There’s something there, perhaps even the keys to the role that Sarah has been searching for. She’s been all caught up over his hesitation, the fact that he “does nothing but think” (a common objection to Hamlet — never mind that he’s thinking rather than killing a human being). Now she’s cracking something open, something that connects Hamlet’s dread to her own. But von Stuelpnagel won’t let McTeer take time over anything, which means even someone with her formidable powers gets caught up in affect and grand gesture. When she plants her feet and refuses to “play the ingenue” anymore, thundering that empty-headed parts like Roxanne in Cyrano de Bergerac — which Rostand has, in this story, written for her — are “beneath all women,” the audience cheers. And the applause feels manipulated out of us: It’s as much a response to the climax of a speech as it is to the idea expressed, legitimate in sentiment but inauthentic in source. Von Stuelpnagel frames Bernhardt’s frustration as a cathartic “I’m as mad as hell and I’m not gonna take this anymore!” moment — and as an actress I know noted sadly, “I’ve been having that argument my whole life. We all have. That’s not what it looks like.” This Sarah Bernhardt walks defiantly away from Cyrano, while the real actress did indeed play Roxanne in Rostand’s smash hit. In making Bernhardt a righteous resister, Rebeck misses the chance to emphasize her contradictions: Perhaps Bernhardt did object to the one-dimensional role, but whether out of vanity or compulsion or professionalism or loyalty, or any number of complex motivations, she took it anyway.

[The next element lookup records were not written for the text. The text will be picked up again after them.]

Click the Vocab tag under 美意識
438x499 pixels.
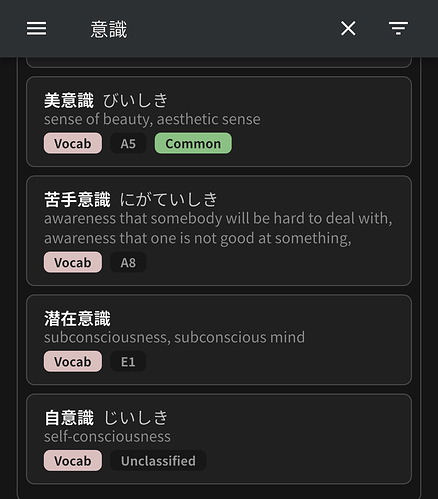(73, 144)
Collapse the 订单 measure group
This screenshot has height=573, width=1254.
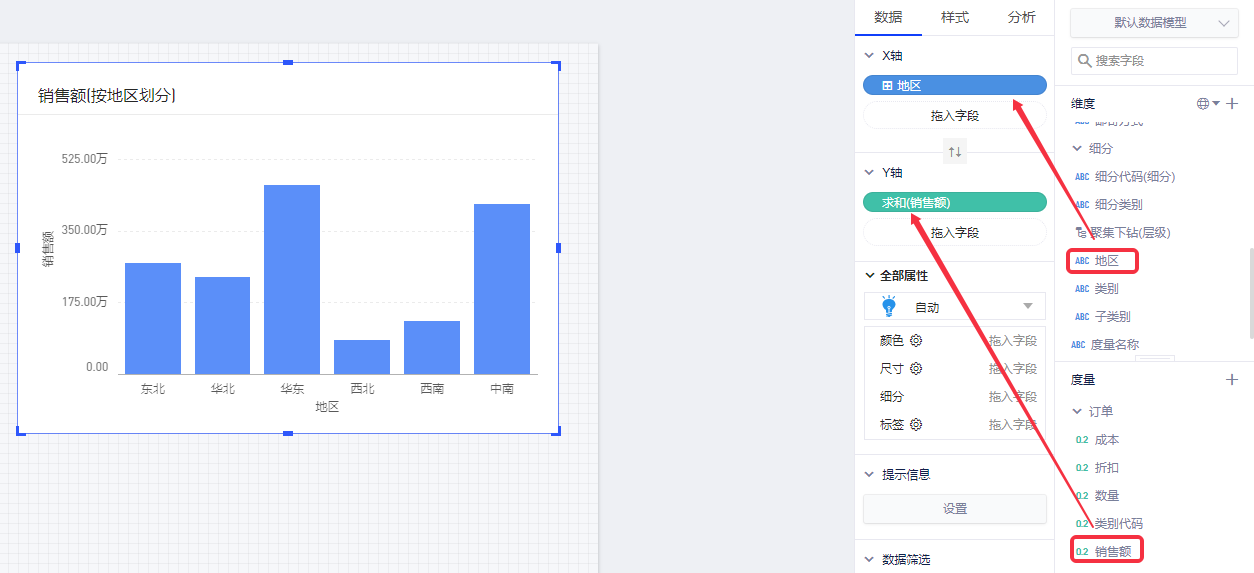point(1077,411)
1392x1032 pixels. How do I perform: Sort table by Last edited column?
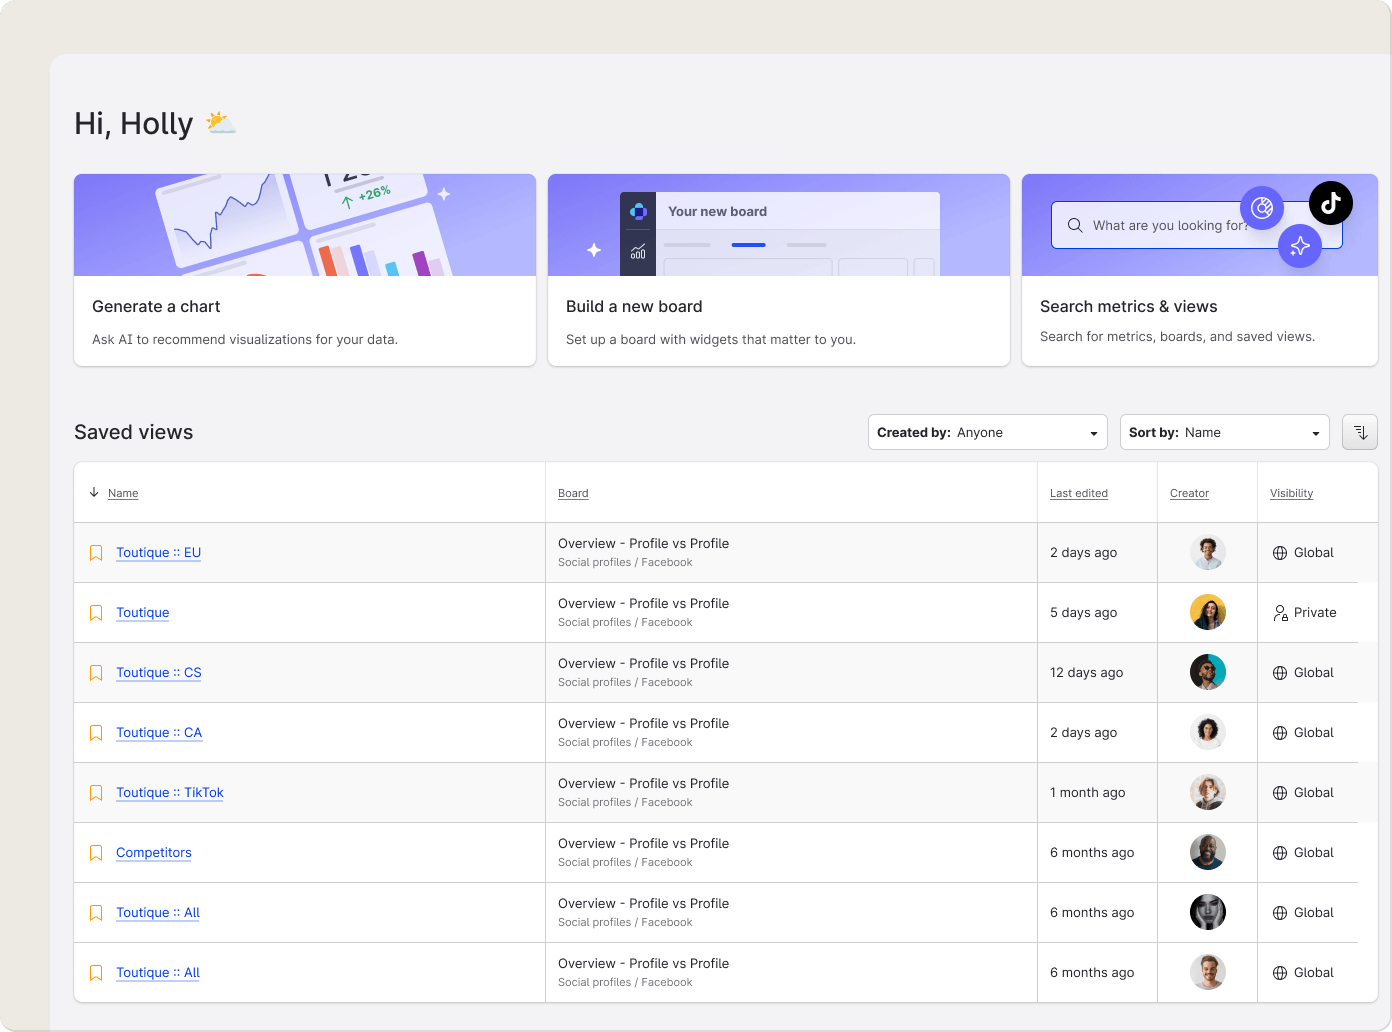pos(1078,493)
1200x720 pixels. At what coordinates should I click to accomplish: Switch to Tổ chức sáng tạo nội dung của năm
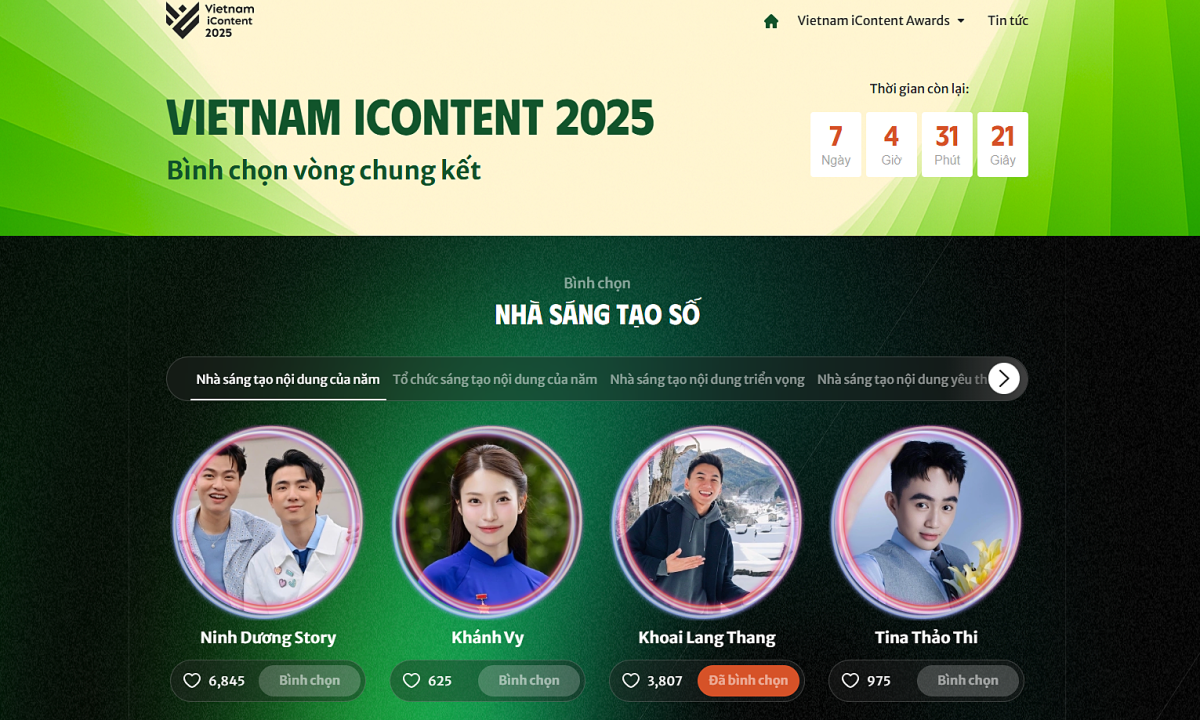[x=495, y=379]
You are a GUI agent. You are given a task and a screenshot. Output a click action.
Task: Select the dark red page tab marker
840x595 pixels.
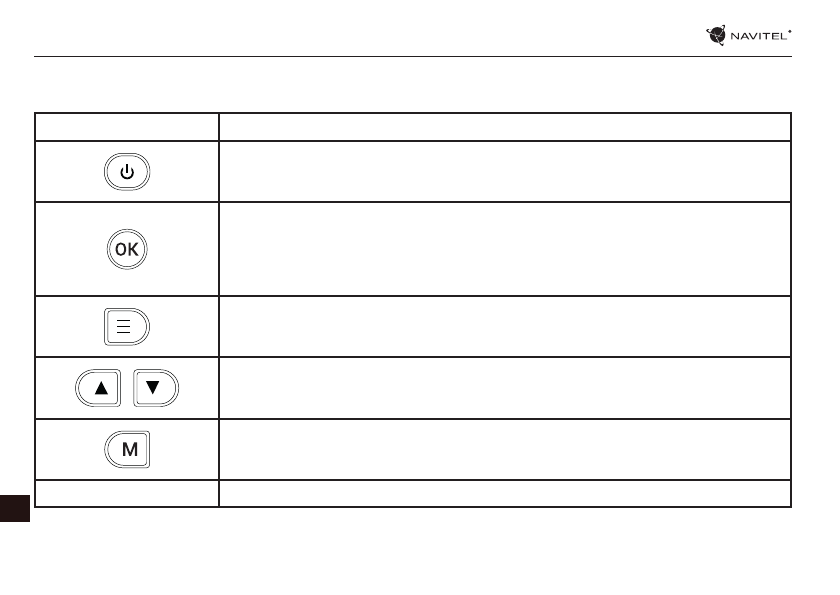[15, 506]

While von Stuelpnagel seems intent on out-Heroding Herod, McTeer and Rebeck are caught in a trap that’s at once more difficult and more sympathetic. They’re torn between the seduction of Bernhardt’s myth and the more unknowable essence of her humanity — between the compulsion to hold up this spectacular woman from history as both an artistic legend and a feminist hero, and the less flashy, much more personal impulse to tell the story of a woman of the theater who’s wrestling with ego, uncertainty, mortality, and Shakespeare. I know which story interests me more, but Bernhardt/Hamlet never fully makes the leap. Instead, it spends its time plucking low-hanging fruit and getting its characters into arguments that feel like cul-de-sacs. It can’t decide whether it wants to ridicule or re-envision Hamlet’s lack of resolve, and in the meantime, it never quite finds its own.